SEVENTH AMENDMENT AND CONSENT
 
TO
 
SECOND AMENDED AND RESTATED CREDIT AGREEMENT
 
This Seventh Amendment and Consent to Second Amended and Restated Credit Agreement (this “Amendment”) is executed effective as of October 1, 2012 (the “Effective Date”), by and among AZZ incorporated, a Texas corporation (“Borrower”), and Bank of America, N.A., as Lender, Administrative Agent, Swing Line Lender and L/C Issuer (“Administrative Agent”).
 
A.           Borrower and Administrative Agent are party to that certain Second Amended and Restated Credit Agreement dated as of May 25, 2006 (as heretofore amended, modified, supplemented, restated or amended and restated from time to time, the “Agreement”).
 
B.           Borrower has advised Administrative Agent that Borrower intends to acquire substantially all of the assets and assume certain of the liabilities of Galvcast Manufacturing Inc., an Ontario corporation (“Galvcast”), and to acquire certain real property (collectively with such assets of Galvcast, the “Acquired Assets”) of 973321 Ontario, Inc., an Ontario corporation (collectively with Galvcast, the “Sellers”), pursuant to that certain Asset Purchase Agreement dated September 27, 2012, among Borrower, AZZ Blenkhorn & Sawle Limited, a New Brunswick corporation and an affiliate of Borrower, the Sellers and the indirect beneficial owners of the shares of the Sellers identified therein (the “Acquisition Agreement”).  Borrower has requested that Administrative Agent consent to the acquisition of the Acquired Assets upon and subject to the terms and conditions set forth in the Acquisition Agreement (the “Acquisition”).
 
C.           Borrower has also requested that Administrative Agent amend certain terms and provisions of the Agreement.
 
D.           Upon the following terms and conditions, Administrative Agent has agreed to give the requested consent, and Administrative Agent and Borrower have agreed to amend the Agreement in certain respects.
 
NOW, THEREFORE, in consideration of the mutual promises herein contained, and for other valuable consideration, the parties hereto agree as follows:
 
1.           Defined Terms; References.  Unless otherwise specifically defined herein, each term used herein that is defined in the Agreement shall have the meaning assigned to such term in the Agreement.
 
2.           Consent.  Administrative Agent hereby consents to the execution, delivery and performance of the Acquisition Agreement and to the Acquisition of the Acquired Assets pursuant thereto, which shall be a Permitted Acquisition; provided that on or before the consummation of the Acquisition, Borrower shall satisfy the requirements set forth in clauses (a)(ii), (a)(iii), (a)(iv), (a)(v), (a)(vi) and (a)(vii) of the definition of “Permitted Acquisition” set forth in Section 1.01 of the Agreement and in Section 6.13 of the Agreement if a Person organized under the laws of a jurisdiction of the United States becomes a Subsidiary in connection with the Acquisition.

::::::

— Task requirements —
**A.** Answer these from the credit agreement amendment:
(i) As of what date is the amendment effective?
(ii) What is the date of the Second Amended and Restated Credit Agreement?
(iii) Which New Brunswick corporation is named as an affiliate of Borrower?
**B.** Write the next part of the credit agreement amendment, picking up right after its last sentence.
The listing that comes next is separate from the credit agreement amendment.

::::::

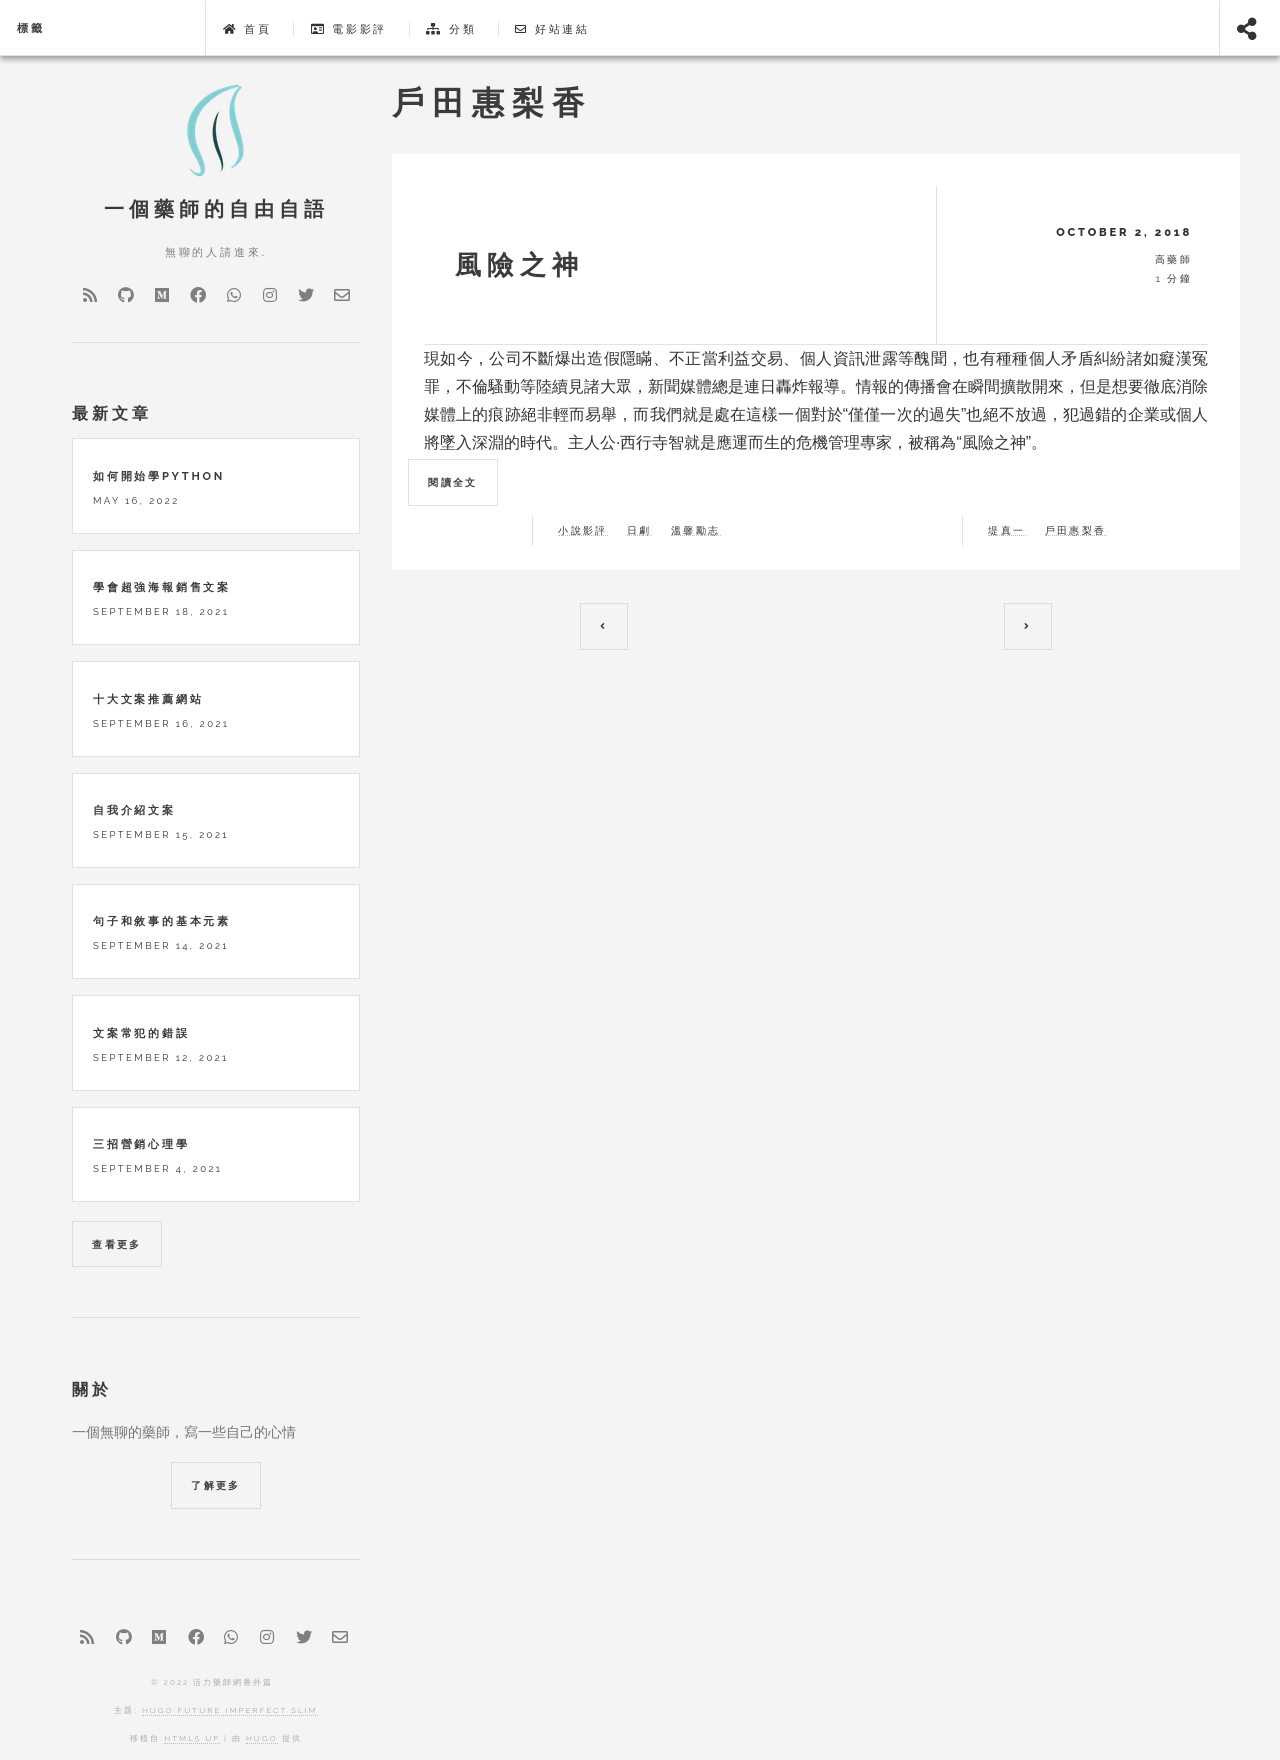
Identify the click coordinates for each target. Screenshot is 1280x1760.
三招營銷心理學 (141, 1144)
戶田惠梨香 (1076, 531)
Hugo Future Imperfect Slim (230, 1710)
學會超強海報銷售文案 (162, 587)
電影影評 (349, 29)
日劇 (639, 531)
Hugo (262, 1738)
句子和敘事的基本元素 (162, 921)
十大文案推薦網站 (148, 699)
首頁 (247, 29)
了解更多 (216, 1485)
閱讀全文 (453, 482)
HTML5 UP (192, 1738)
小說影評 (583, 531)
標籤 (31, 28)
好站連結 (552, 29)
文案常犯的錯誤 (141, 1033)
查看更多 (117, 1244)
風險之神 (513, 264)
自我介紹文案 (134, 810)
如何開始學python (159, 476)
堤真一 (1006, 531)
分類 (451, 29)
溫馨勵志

::::::

— The responses —
**A.**
(i) October 1, 2012
(ii) May 25, 2006
(iii) AZZ Blenkhorn & Sawle Limited

**B.**
 
3.           Amendments to Agreement.  Effective as of the Effective Date, but subject to satisfaction of the conditions precedent set forth in Section 4 hereof, the Agreement is hereby amended as set forth below.
 
3.01.           The amount of the Commitment of Bank of America, N.A., as a Lender, set forth on Schedule 2.01 of the Agreement is amended to read “$125,000,000.”
 
3.02.   The definition of “Funded Debt” set forth in Section 1.01 of the Agreement is amended to read in its entirety as follows:
 

 
 

 

 
Funded Debt” means, with respect to Borrower and its Subsidiaries on a consolidated basis, at any time and without duplication, the sum of (a) the principal amount of all Indebtedness for borrowed money, including, without limitation, all letters of credit issued on behalf of Borrower or any Subsidiary, including without limitation, the Letters of Credit, (b) the total amount capitalized on a balance sheet with respect to Capital Leases, plus (c) all other Indebtedness; provided that, unless and until such amount becomes due and is not paid when due by Borrower, Funded Debt shall not include up to $20,000,000 of the amount accrued by Borrower from time to time as a liability in respect of the “EBITDA Payment”, as such term is defined in the Asset Purchase Agreement dated April 27, 2012, among Borrower, AZZ AcquireCo., Inc., Nuclear Logistics Incorporated and certain of the shareholders of Nuclear Logistics Incorporated.
 
3.03.           The definition of “Maturity Date” set forth in Section 1.01 of the Agreement is amended to read in its entirety as follows:
 
Maturity Date” means October 1, 2017 or, if such date is not a Business Day, the Business Day immediately preceding such date.
 
3.04.           Section 6.12(d) of the Agreement is amended to read in its entirety as follows:
 
“(d)           Capital Expenditures.  Not to make Capital Expenditures on a consolidated basis in an amount in excess of $40,000,000 during any fiscal year (excluding Capital Expenditures in an amount up to $30,000,000 made prior to February 28, 2014 in connection with the rebuilding and repair of a plant located in Joliet, Illinois to the extent such Capital Expenditures are paid for with proceeds of insurance), without the prior consent of the Required Lenders.”
 
3.05.           Section 7.03(f) of the Agreement is amended to read in its entirety as follows:
 
“(f)           other unsecured Indebtedness in an aggregate outstanding amount that does not exceed $15,000,000 at any time.”
 
3.06.           Section 7.06(d) of the Agreement is amended to read in its entirety as follows:
 
“(d)           Borrower may declare and make cash dividends in an amount that does not exceed $20,000,000 during any fiscal year; and”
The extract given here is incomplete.